Sujet : poésie médiévale, morale, réaliste, satirique, réaliste, ballade, moyen français Période : moyen-âge tardif, XIVe siècle Auteur : Eustache Deschamps (1346-1406) Titre : « Ballade a double entendement, sur le temps présent» Ouvrage : Poésies morales et historiques d’Eustache Deschamps , G A Crapelet (1832)
Bonjour à tous,
oilà, pour aujourd’hui, une nouvelle ballade d’Eustache Deschamps et sa poésie morale, satirique, réaliste et politique.
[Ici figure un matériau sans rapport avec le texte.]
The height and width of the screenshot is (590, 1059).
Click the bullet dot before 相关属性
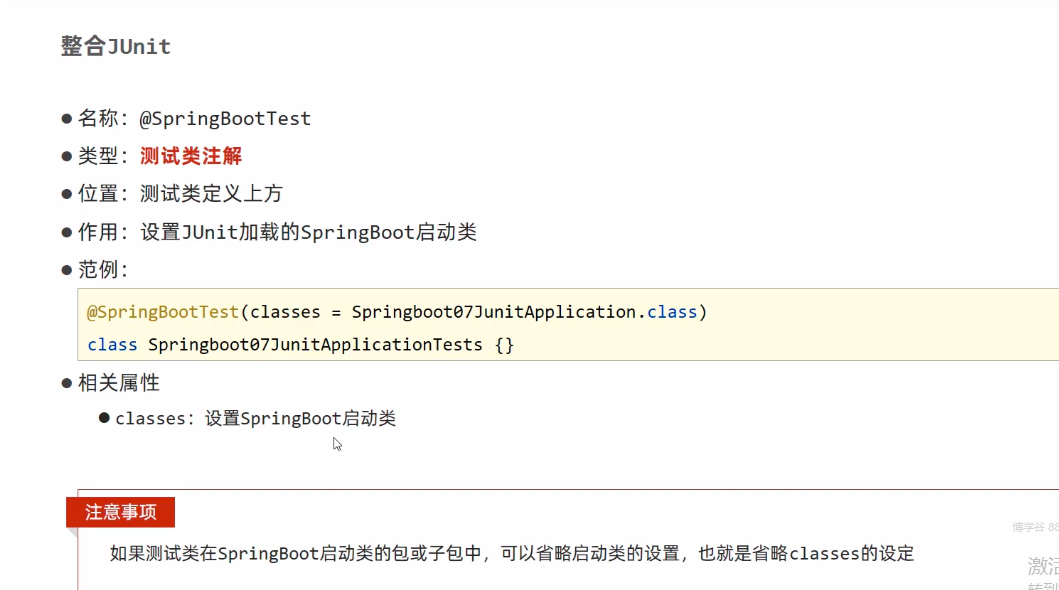point(68,383)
Témoin de son temps, critique de ses contemporains – princes, nobles, gens de cour et puissants mais pas uniquement – le poète du XIVe siècle faisait ici, non sans ironie et avec un humour plutôt grinçant, l’apologie de son temps. Et comme il s’agit là, en fait, d’une ballade à double entendement, il ne manque pas de nous rappeler, à chaque fin de strophe, qu’il pense tout le contraire de ce qu’il avance ou, à tout le moins, qu’il en pense bien plus : « je ne di pas quanque je pence », autrement dit, je ne dis pas « autant que » ou « tout ce que » je pense.
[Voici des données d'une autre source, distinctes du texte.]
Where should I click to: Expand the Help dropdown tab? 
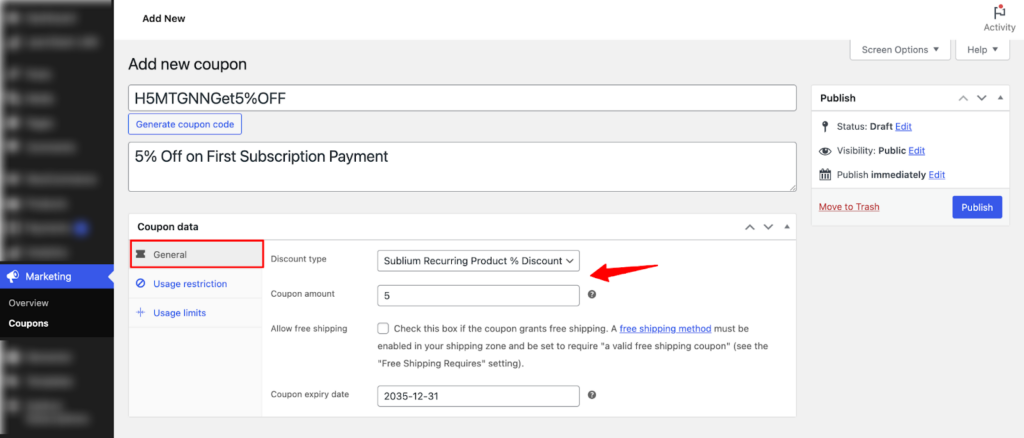(x=982, y=49)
C’est donc bien, à son habitude, une nouvelle satire en creux de son époque qu’Eustache Deschampsnous proposait là. Notons que ce n’était pour lui qu’un exercice de style et d’humour et pas un faux-fuyant, puisqu’il a largement démontré, par ailleurs, qu’il n’hésitait pas à être plus direct et frontal dans ses attaques. Comme nous l’avons déjà dit ici, le fait de ne pas dépendre de sa plume pour survivre et s’alimenter lui a sans doute permis une liberté de ton qui, pour notre grand plaisir et intérêt, il faut bien le dire, le distingue d’un certain nombre d’autres poètes de cour. Concernant cette dernière, même s’il l’a longtemps pratiquée, le poète médiéval avait fini par lui tourner le dos et on se souvient de certaines de ses poésies critiques sur la vie curiale, qui prennent parfois des allures de diatribes.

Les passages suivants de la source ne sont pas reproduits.